Morphine is not very potent in female rats, and a new study helps explain why. In their midbrains, females have fewer of the receptors that sense the feel-good drug, rendering morphine “remarkably ineffective,” according to a report published December 24 in the Journal of Neuroscience.
Opioid-based narcotics, such as morphine and codeine, are some of the most widely prescribed drugs for human pain management. The drugs are detected by proteins in the brain called opioid receptors, which bind to the drugs and trigger pain relief. But earlier studies in humans and rats have suggested that when it comes to pain-fighting medications, males and females are not created equal.
Female rats are known to require twice the amount of morphine as males to get comparable pain relief, says study author Anne Murphy of Georgia State University in Atlanta. But much of the research on pain relief has been conducted on male animals or in men. “What about females? No one’s bothered to ask these questions,” she says.
A part of the rat brain called the periaqueductal gray is important for pain relief. Earlier studies in male rats have shown that many opioid receptors are located in this particular midbrain region. Murphy has dubbed the region the “Mecca for morphine.”
Murphy’s team found that male rats have significantly more opioid receptors than female rats, suggesting that males may respond better to morphine because they are better able to sense it.
Even though other studies have hinted at differences in opioid receptors between males and females, “this work is the first to definitively demonstrate such differences,” says Rebecca Craft, a researcher at Washington State University in Pullman who studies sex differences in pain sensation.
The new study also shows that the female hormonal cycle has a major role in pain relief. Female rats with high estrogen levels had the fewest number of opioid receptors and were the most impervious to morphine. As estrogen levels naturally fell, the numbers of opioid receptors in females approached male levels.
The potential link between female hormones and pain may have been what kept other researchers from using female subjects.
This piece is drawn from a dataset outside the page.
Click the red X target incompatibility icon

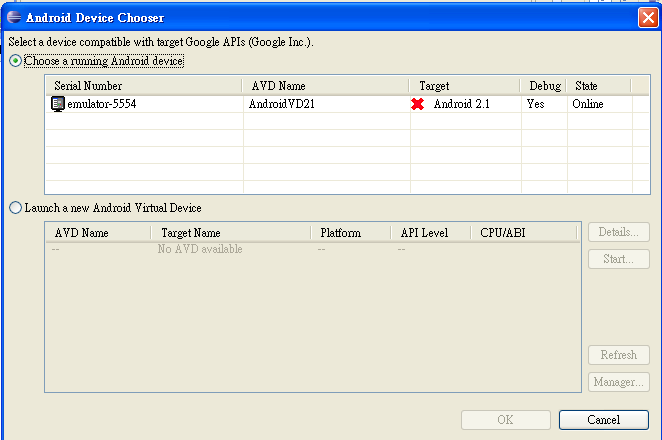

Because hormone levels are known to affect many biological processes, including pain, female rats must be at the same hormonal profile to get meaningful results from experiments. Deciphering the precise hormonal stage of a rat relies on time-consuming experiments, and many researchers may wish to avoid the hormone complication altogether by using males, says Murphy.
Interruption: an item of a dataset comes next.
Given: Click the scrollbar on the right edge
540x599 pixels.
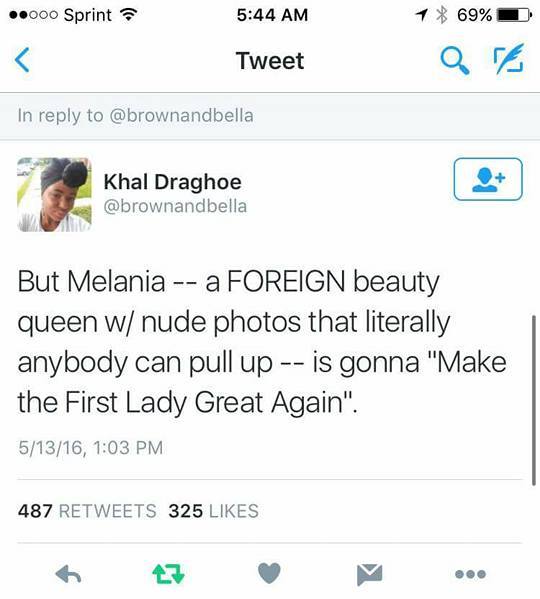Looking at the screenshot, I should point(534,400).

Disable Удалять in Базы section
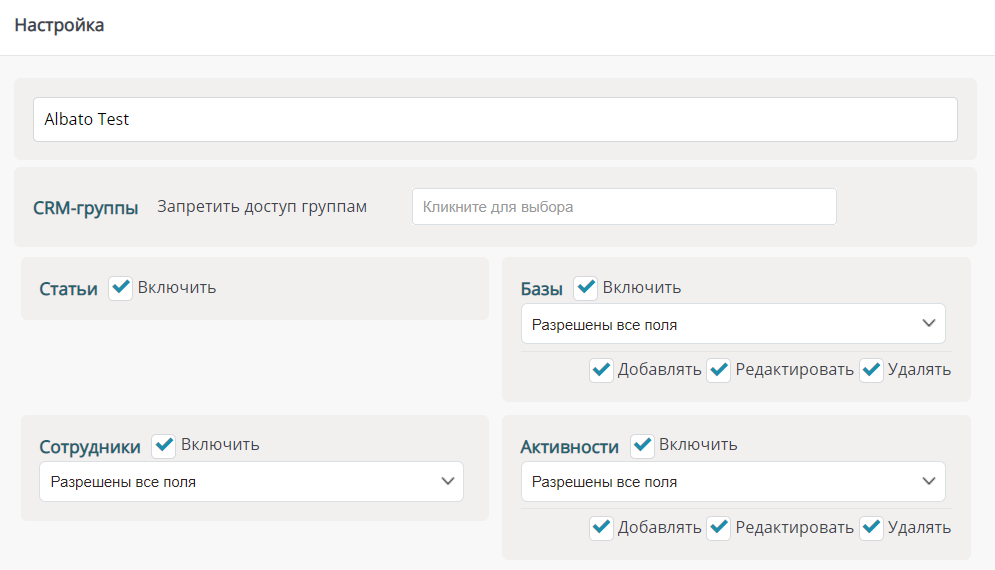[x=871, y=370]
In the new study, rats received a dose of morphine, and researchers measured how long it took the rats to remove one of their paws from a hot glass plate. The team reasoned that the morphine was not working if the rat removed its paw quickly; if the rat wasn’t feeling pain, it would keep its paw on the hot plate longer. Researchers found that female rats with high estrogen levels yanked their paws away from the heat, even after a morphine shot, suggesting that the morphine did very little to alleviate pain. Males, and also females with low estrogen levels, responded to the painful stimulus more slowly after being injected with morphine once.
Sex differences in human pain response are less clear, although recent brain-scan evidence suggests that men have a stronger response than women to the same amount of morphine. Craft says that while experiments on sex differences in rats are likely important for humans, more research is needed in humans to confirm if such a gender gap exists among them as well.
Age and ethnicity have also been suggested as factors that affect the potency of medicine. Murphy points to the need for pain medication studies that include a wide range of subjects, not just the young males who are typically chosen.
“These studies are going to help enlighten physicians and scientists that males and females are different. You have to have sex-specific medicine,” says Murphy.